Try it: Would you copy each line of the data below that has "range"?

[Opening Source material section]

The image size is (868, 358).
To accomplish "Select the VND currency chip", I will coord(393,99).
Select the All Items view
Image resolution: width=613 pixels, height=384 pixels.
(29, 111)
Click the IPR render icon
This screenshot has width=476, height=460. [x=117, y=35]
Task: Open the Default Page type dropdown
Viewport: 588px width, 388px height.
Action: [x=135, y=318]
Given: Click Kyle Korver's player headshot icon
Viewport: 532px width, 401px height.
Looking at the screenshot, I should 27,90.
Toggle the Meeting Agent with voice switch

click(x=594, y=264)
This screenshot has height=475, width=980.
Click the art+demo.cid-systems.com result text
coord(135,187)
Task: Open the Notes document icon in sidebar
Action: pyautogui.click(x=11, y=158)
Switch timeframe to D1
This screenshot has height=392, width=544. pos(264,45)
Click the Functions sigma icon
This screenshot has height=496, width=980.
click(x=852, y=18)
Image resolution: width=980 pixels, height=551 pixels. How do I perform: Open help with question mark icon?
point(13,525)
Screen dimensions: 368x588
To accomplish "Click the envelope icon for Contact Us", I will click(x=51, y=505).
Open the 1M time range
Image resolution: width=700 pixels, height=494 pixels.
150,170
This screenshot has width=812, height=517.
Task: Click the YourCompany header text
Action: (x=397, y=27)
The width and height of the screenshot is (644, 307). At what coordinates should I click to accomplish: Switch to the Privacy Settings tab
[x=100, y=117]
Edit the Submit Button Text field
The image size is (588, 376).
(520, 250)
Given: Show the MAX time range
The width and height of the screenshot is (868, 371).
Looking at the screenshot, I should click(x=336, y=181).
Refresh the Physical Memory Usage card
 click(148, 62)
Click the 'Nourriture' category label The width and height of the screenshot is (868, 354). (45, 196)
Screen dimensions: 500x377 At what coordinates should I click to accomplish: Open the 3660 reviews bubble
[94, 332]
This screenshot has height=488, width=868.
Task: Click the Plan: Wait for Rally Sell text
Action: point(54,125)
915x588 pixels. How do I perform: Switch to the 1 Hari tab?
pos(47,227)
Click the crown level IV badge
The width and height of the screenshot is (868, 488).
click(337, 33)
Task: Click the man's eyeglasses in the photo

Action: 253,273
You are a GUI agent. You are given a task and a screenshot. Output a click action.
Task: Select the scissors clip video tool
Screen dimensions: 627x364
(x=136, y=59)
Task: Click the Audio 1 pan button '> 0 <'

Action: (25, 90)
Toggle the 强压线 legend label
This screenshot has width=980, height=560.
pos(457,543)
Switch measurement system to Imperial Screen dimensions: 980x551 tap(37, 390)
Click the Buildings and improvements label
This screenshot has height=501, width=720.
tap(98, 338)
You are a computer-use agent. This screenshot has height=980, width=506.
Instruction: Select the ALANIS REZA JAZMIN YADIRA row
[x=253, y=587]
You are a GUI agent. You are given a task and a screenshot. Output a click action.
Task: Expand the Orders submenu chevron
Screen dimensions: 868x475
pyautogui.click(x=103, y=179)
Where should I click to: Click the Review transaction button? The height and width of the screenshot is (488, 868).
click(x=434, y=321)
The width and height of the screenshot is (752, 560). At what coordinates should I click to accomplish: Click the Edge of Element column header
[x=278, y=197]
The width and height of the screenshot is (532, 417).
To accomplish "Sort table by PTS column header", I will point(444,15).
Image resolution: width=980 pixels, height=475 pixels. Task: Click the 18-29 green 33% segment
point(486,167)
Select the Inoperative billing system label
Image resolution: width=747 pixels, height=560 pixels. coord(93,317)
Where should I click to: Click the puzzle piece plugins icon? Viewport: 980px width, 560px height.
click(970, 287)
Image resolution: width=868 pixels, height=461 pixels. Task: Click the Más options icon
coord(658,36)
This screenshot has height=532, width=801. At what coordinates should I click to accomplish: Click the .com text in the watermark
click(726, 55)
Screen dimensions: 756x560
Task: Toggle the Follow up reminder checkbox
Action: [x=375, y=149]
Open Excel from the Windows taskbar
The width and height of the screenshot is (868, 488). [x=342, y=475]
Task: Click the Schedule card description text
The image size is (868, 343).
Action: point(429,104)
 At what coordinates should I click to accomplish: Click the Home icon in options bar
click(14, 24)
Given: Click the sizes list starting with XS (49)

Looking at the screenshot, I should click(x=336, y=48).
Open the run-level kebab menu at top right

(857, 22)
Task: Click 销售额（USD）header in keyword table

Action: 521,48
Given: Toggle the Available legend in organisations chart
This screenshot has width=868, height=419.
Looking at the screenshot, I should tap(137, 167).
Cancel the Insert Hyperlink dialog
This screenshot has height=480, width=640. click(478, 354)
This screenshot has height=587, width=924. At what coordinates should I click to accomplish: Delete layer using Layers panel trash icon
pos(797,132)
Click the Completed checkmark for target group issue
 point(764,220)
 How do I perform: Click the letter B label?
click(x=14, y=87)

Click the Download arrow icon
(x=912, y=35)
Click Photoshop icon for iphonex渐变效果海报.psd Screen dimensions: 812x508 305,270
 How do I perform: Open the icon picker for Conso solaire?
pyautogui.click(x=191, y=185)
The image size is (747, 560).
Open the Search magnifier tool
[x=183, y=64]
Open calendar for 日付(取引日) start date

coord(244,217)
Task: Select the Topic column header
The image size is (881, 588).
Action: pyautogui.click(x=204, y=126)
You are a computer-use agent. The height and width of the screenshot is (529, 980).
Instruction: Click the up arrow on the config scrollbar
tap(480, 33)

[Closing Source material section]

Solution for this exercise:
Open the 1M time range
Given: Show the MAX time range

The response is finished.